Unlike Beijing, June is not as stiflingly hot in Singapore. There’s still so much sweat clinging on to his skin, humid warmth both disorienting and soothing after he’d been stuck in a vessel floating in space for the past four years. In Beijing though, in the middle of the year, the sweat from combat practice almost never dries off when the AC breaks down.

“It’s weird how they destroyed the statue of the Merlion before the Rift could take it. Like they knew all those years ago and wanted to demolish it on their own terms,” Dejun says looking out at the skyline of where Sentosa used to show off its attractions. From here through the window on the top floor of their base, all they can see are shiny new transparent buildings dedicated to more research.

Guanheng can sense Dejun looking at him from his periphery so he turns, gestures wordlessly to get Dejun to say what he wants to.

“You’re trying too hard to be smart,” Dejun says slowly.

“What are you talking about?”

Dejun rolls his eyes. “There’s a difference between being scared all the time and being smart.”

Guanheng crosses his arms, tries to roll back the stiffness in his shoulders. “So which is better?” He doesn’t think either of them are better than the other but he still would like to hear Dejun’s answer.

“Well, no one can help being scared. I don’t think you should worry about how that makes you look,” Dejun replies and Guanheng clicks his tongue.

“Wow that is not the answer I was hoping for.”

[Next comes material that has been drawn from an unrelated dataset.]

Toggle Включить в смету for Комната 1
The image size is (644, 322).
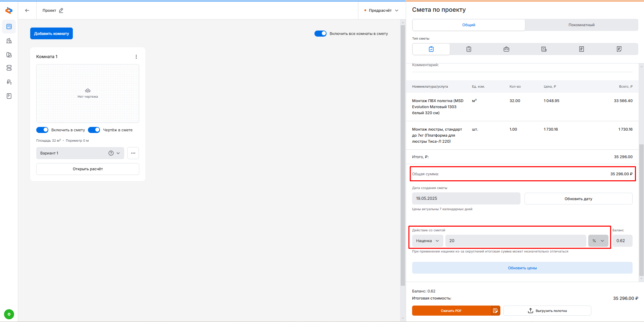[x=42, y=130]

“You know that isn’t cryptic,” Dejun laughs and Guanheng smiles as he pushes past him, shoulders colliding deliberately with Dejun. For all of Dejun’s written prose and poetry that spending all that time up in Shenzhou ship subjected him to, the prose that makes Xuxi’s eyes go glassy and his head bob up and down in vague (feigned) understanding like a bobblehead, he isn’t cryptic.

Guanheng walks with Johnny and Chenle to the morning market. Chenle follows Johnny around everywhere like an eager puppy, something he’d had always been hilariously wary about at first but warmed up to. Now Johnny looks behind his back to make sure Chenle isn’t holding winding conversations with the old aunties at the pear stall, and Guanheng nudges at him, prodding at the small of his back to get him to keep moving as they wave goodbye to the old ladies, fruits in bags.

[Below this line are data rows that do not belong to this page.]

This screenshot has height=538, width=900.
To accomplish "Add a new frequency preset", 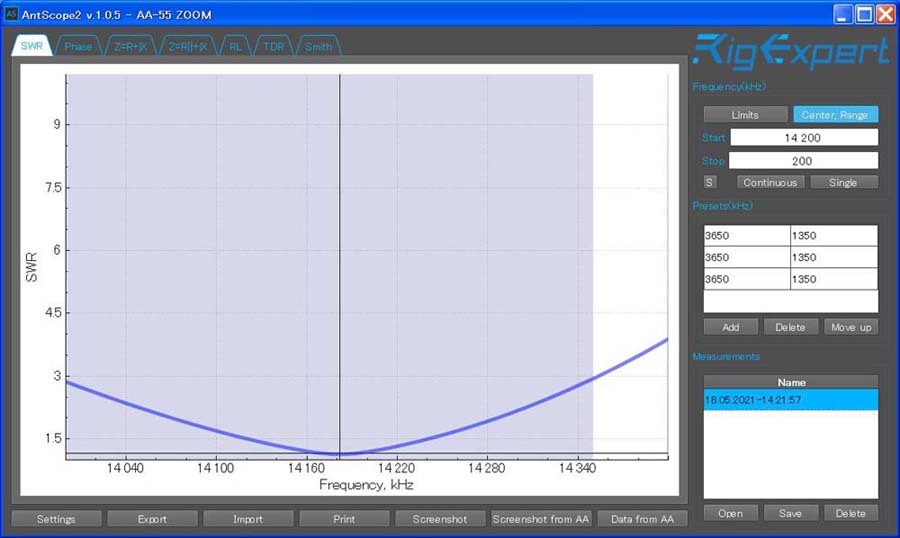I will point(730,327).
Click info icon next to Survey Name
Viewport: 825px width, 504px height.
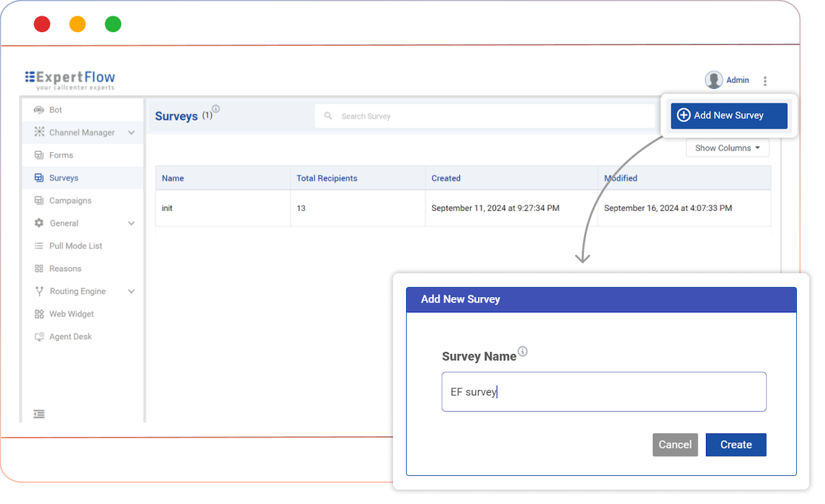[522, 351]
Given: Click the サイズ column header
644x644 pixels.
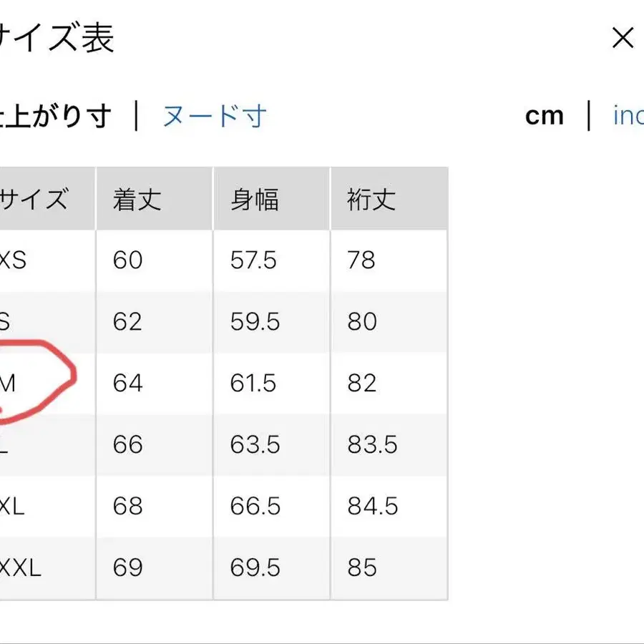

“I didn’t know you liked these. Are they your favorite?” Chenle grabs hold of the bag that Guanheng is carrying, weighs it with his own hand. “Ge, you bought so much,” he says incredulously.

Guanheng can’t even fucking finish a quarter kilo of grapes or a kilo of apples by himself without them going bad—veggies in his diet were good enough.

He knocks on the door on the floor he’s been avoiding ever since they landed, and when the door opens, Xuxi’s eyes are so wide that Guanheng almost laughs at him.

“What are you doing here?” Xuxi eyes the bags. “Wait, you went to the market without me?” It comes out disappointed, endearingly so.

“You’re in luck—I bought so much because I wanted to share,” Guanheng grins, and then swallows. “These are really for you,” Guanheng plainly admits, holding out the bag of mangoes and doing his best to keep his arm steady as he asks, “Is it too late to say that I was stupid?”

Now it’s Xuxi who isn’t trying to smile; cheeks puffed and lips fighting to keep it in. “You’re plenty stupid all the time,” Xuxi says.

“Asshole.” 

Guanheng doesn’t need to push past him because Xuxi steps aside for him to enter. Here at this base with quite a number of the crew back to Beijing, the numbers have dwindled enough for each of them to have their own room. He doesn’t know what to expect in Xuxi’s room. But there’s his thin sweater and jacket hanging off the one hook on the wall, valuables strewn on the bedside carelessly, flat pillow flung at the end of the bed because he’d grown accustomed to sleeping without one under his head in favor of hugging it.

“You know, all I wanted was to spend a day with you,” Xuxi begins, probably meaning to sound accusatory or mad but Guanheng can hear his smile before he even sees it when he turns around.

“I’m sorry. I meant it when I said I wanted to go to the goddamn beach alright?” Guanheng laughs, not recognizing how his own voice comes so _ fond _as he steps backwards. He feels his heart skip when Xuxi steps forward, eyes crinkled at the corners with warmth.

They used to submerge themselves in water to train like the astronauts do. Guanheng swears he goes underwater when the gentle hum of the AC fades out like water pressurizing his chest and his head, when Xuxi puts a hand on his cheek. Guanheng leans into it right away.

Their first kiss is clumsy and way too quick but it’s enough for Guanheng to hold onto Xuxi’s wrists when he makes to let go of Guanheng’s shoulders.

Xuxi catches on quickly, and his smile is shy this time. “Do you want to try again?”

Guanheng presses his lips together to keep from laughing because if he does, he might not stop. “Please,” he says, looking up at Xuxi straight on. He closes his eyes again when Xuxi tilts his chin upwards with his hand.

  


Xuxi shows up at Guanheng’s room five o’clock on the dot with a small bag of longan and rambutan that Johnny managed to get for a good bargain at the nearest market.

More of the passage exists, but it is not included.